▸ **Records shown**
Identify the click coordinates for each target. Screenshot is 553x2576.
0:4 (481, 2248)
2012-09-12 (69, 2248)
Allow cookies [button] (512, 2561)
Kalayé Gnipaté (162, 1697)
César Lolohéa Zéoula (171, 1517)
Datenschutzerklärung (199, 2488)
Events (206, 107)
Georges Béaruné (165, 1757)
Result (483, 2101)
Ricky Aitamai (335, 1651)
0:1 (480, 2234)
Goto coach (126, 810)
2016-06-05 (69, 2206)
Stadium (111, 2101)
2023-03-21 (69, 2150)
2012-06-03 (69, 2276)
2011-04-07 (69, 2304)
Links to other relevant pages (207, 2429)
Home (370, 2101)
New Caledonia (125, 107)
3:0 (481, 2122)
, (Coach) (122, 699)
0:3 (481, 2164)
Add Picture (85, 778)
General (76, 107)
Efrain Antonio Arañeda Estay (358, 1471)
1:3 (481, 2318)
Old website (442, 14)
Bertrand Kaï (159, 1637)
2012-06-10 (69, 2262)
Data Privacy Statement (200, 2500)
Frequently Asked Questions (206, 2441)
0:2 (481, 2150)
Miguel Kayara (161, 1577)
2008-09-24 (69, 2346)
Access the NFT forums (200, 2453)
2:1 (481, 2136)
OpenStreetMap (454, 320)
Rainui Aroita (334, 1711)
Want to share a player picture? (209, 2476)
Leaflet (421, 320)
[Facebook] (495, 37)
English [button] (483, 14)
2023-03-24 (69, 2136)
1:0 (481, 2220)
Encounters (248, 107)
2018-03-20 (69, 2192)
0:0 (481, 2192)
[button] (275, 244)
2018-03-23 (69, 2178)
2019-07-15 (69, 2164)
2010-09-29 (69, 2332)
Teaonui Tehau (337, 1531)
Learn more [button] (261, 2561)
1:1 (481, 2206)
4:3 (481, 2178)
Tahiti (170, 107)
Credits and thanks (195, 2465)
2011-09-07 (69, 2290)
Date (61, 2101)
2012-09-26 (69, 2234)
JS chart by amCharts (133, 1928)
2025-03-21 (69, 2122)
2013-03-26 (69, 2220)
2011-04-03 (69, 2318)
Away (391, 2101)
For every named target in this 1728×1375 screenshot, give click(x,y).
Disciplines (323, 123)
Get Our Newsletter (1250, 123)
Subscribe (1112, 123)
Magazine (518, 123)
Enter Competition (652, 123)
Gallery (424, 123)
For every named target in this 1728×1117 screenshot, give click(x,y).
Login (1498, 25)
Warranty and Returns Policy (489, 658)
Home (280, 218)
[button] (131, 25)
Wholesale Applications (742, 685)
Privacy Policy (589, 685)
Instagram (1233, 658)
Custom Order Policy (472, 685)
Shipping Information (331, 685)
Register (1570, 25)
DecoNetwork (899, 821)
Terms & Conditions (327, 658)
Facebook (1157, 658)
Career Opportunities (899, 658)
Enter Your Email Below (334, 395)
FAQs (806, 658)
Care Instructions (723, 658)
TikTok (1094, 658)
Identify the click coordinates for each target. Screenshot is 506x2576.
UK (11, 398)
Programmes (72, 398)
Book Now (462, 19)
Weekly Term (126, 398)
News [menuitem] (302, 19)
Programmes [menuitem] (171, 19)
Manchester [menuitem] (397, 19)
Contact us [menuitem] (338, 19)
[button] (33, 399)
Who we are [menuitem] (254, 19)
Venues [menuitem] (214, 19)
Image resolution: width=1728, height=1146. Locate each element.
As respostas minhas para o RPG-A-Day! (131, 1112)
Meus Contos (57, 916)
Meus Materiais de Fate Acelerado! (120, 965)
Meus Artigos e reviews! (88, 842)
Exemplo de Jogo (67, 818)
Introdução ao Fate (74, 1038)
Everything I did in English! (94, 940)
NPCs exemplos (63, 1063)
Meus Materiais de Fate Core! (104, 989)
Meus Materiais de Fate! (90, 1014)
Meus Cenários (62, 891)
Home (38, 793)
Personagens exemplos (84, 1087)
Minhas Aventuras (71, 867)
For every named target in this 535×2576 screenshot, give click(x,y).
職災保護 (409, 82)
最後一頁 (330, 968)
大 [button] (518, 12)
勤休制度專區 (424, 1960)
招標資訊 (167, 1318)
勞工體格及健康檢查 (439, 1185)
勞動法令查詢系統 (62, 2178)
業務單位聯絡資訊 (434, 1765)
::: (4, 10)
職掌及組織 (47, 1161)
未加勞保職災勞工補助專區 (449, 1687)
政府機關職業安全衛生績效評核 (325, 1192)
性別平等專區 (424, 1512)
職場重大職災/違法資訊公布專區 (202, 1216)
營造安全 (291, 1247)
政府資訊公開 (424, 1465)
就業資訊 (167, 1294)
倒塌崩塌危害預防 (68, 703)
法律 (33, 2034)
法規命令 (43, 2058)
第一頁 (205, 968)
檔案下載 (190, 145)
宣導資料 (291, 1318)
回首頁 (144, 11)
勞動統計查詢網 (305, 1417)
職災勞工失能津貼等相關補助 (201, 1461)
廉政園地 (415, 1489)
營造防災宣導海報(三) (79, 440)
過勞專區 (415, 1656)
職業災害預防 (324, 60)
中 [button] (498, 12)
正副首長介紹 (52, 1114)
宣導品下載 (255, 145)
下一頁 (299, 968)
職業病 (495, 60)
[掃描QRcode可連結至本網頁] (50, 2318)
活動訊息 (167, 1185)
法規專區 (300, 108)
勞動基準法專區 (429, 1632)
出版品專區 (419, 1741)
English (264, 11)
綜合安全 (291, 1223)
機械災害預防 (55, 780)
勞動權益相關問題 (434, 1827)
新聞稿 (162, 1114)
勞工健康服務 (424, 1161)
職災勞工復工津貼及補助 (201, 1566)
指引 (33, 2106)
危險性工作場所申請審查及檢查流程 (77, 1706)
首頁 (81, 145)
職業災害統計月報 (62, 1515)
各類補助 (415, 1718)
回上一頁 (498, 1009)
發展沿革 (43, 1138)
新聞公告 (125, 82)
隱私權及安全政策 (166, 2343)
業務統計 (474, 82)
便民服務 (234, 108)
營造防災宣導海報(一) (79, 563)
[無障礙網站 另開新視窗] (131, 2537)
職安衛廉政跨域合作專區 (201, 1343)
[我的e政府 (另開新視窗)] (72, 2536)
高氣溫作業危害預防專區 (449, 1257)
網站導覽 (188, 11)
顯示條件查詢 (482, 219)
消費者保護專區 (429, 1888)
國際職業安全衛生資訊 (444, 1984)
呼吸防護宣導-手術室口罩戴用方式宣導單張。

▸ **Directions for this task**
Please print the full listing shown above, exactly as it appears.

▸ **Exercise solution**
Identify the click coordinates for each target. Screenshot is 553x2576.
0:4 (481, 2248)
2012-09-12 (69, 2248)
Allow cookies [button] (512, 2561)
Kalayé Gnipaté (162, 1697)
César Lolohéa Zéoula (171, 1517)
Datenschutzerklärung (199, 2488)
Events (206, 107)
Georges Béaruné (165, 1757)
Result (483, 2101)
Ricky Aitamai (335, 1651)
0:1 (480, 2234)
Goto coach (126, 810)
2016-06-05 (69, 2206)
Stadium (111, 2101)
2023-03-21 (69, 2150)
2012-06-03 (69, 2276)
2011-04-07 (69, 2304)
Links to other relevant pages (207, 2429)
Home (370, 2101)
New Caledonia (125, 107)
3:0 (481, 2122)
, (Coach) (122, 699)
0:3 (481, 2164)
Add Picture (85, 778)
General (76, 107)
Efrain Antonio Arañeda Estay (358, 1471)
1:3 (481, 2318)
Old website (442, 14)
Bertrand Kaï (159, 1637)
2012-06-10 (69, 2262)
Data Privacy Statement (200, 2500)
Frequently Asked Questions (206, 2441)
0:2 (481, 2150)
Miguel Kayara (161, 1577)
2008-09-24 (69, 2346)
Access the NFT forums (200, 2453)
2:1 (481, 2136)
OpenStreetMap (454, 320)
Rainui Aroita (334, 1711)
Want to share a player picture? (209, 2476)
Leaflet (421, 320)
[Facebook] (495, 37)
English [button] (483, 14)
2023-03-24 (69, 2136)
1:0 (481, 2220)
Encounters (248, 107)
2018-03-20 (69, 2192)
0:0 (481, 2192)
[button] (275, 244)
2018-03-23 (69, 2178)
2019-07-15 (69, 2164)
2010-09-29 (69, 2332)
Teaonui Tehau (337, 1531)
Learn more [button] (261, 2561)
1:1 (481, 2206)
4:3 (481, 2178)
Tahiti (170, 107)
Credits and thanks (195, 2465)
2011-09-07 (69, 2290)
Date (61, 2101)
2012-09-26 (69, 2234)
JS chart by amCharts (133, 1928)
2025-03-21 (69, 2122)
2013-03-26 (69, 2220)
2011-04-03 (69, 2318)
Away (391, 2101)
For every named target in this 1728×1375 screenshot, give click(x,y).
Disciplines (323, 123)
Get Our Newsletter (1250, 123)
Subscribe (1112, 123)
Magazine (518, 123)
Enter Competition (652, 123)
Gallery (424, 123)
For every named target in this 1728×1117 screenshot, give click(x,y).
Login (1498, 25)
Warranty and Returns Policy (489, 658)
Home (280, 218)
[button] (131, 25)
Wholesale Applications (742, 685)
Privacy Policy (589, 685)
Instagram (1233, 658)
Custom Order Policy (472, 685)
Shipping Information (331, 685)
Register (1570, 25)
DecoNetwork (899, 821)
Terms & Conditions (327, 658)
Facebook (1157, 658)
Career Opportunities (899, 658)
Enter Your Email Below (334, 395)
FAQs (806, 658)
Care Instructions (723, 658)
TikTok (1094, 658)
Identify the click coordinates for each target. Screenshot is 506x2576.
UK (11, 398)
Programmes (72, 398)
Book Now (462, 19)
Weekly Term (126, 398)
News [menuitem] (302, 19)
Programmes [menuitem] (171, 19)
Manchester [menuitem] (397, 19)
Contact us [menuitem] (338, 19)
[button] (33, 399)
Who we are [menuitem] (254, 19)
Venues [menuitem] (214, 19)
Image resolution: width=1728, height=1146. Locate each element.
As respostas minhas para o RPG-A-Day! (131, 1112)
Meus Contos (57, 916)
Meus Materiais de Fate Acelerado! (120, 965)
Meus Artigos e reviews! (88, 842)
Exemplo de Jogo (67, 818)
Introdução ao Fate (74, 1038)
Everything I did in English! (94, 940)
NPCs exemplos (63, 1063)
Meus Materiais de Fate Core! (104, 989)
Meus Materiais de Fate! (90, 1014)
Meus Cenários (62, 891)
Home (38, 793)
Personagens exemplos (84, 1087)
Minhas Aventuras (71, 867)
For every named target in this 535×2576 screenshot, give click(x,y).
職災保護 (409, 82)
最後一頁 (330, 968)
大 [button] (518, 12)
勤休制度專區 (424, 1960)
招標資訊 (167, 1318)
勞工體格及健康檢查 (439, 1185)
勞動法令查詢系統 (62, 2178)
業務單位聯絡資訊 (434, 1765)
::: (4, 10)
職掌及組織 (47, 1161)
未加勞保職災勞工補助專區 (449, 1687)
政府機關職業安全衛生績效評核 (325, 1192)
性別平等專區 (424, 1512)
職場重大職災/違法資訊公布專區 (202, 1216)
營造安全 (291, 1247)
政府資訊公開 (424, 1465)
就業資訊 (167, 1294)
倒塌崩塌危害預防 (68, 703)
法律 (33, 2034)
法規命令 (43, 2058)
第一頁 (205, 968)
檔案下載 (190, 145)
宣導資料 (291, 1318)
回首頁 (144, 11)
勞動統計查詢網 (305, 1417)
職災勞工失能津貼等相關補助 (201, 1461)
廉政園地 (415, 1489)
營造防災宣導海報(三) (79, 440)
過勞專區 (415, 1656)
職業災害預防 (324, 60)
中 [button] (498, 12)
正副首長介紹 (52, 1114)
宣導品下載 (255, 145)
下一頁 (299, 968)
職業病 (495, 60)
[掃描QRcode可連結至本網頁] (50, 2318)
活動訊息 (167, 1185)
法規專區 (300, 108)
勞動基準法專區 (429, 1632)
出版品專區 (419, 1741)
English (264, 11)
綜合安全 (291, 1223)
機械災害預防 (55, 780)
勞動權益相關問題 (434, 1827)
新聞稿 (162, 1114)
勞工健康服務 (424, 1161)
職災勞工復工津貼及補助 (201, 1566)
指引 (33, 2106)
危險性工作場所申請審查及檢查流程 (77, 1706)
首頁 (81, 145)
職業災害統計月報 (62, 1515)
各類補助 (415, 1718)
回上一頁 (498, 1009)
發展沿革 (43, 1138)
新聞公告 (125, 82)
隱私權及安全政策 (166, 2343)
業務統計 (474, 82)
便民服務 (234, 108)
營造防災宣導海報(一) (79, 563)
[無障礙網站 另開新視窗] (131, 2537)
職安衛廉政跨域合作專區 (201, 1343)
[我的e政府 (另開新視窗)] (72, 2536)
高氣溫作業危害預防專區 (449, 1257)
網站導覽 (188, 11)
顯示條件查詢 (482, 219)
消費者保護專區 (429, 1888)
國際職業安全衛生資訊 (444, 1984)
呼吸防護宣導-手術室口罩戴用方式宣導單張。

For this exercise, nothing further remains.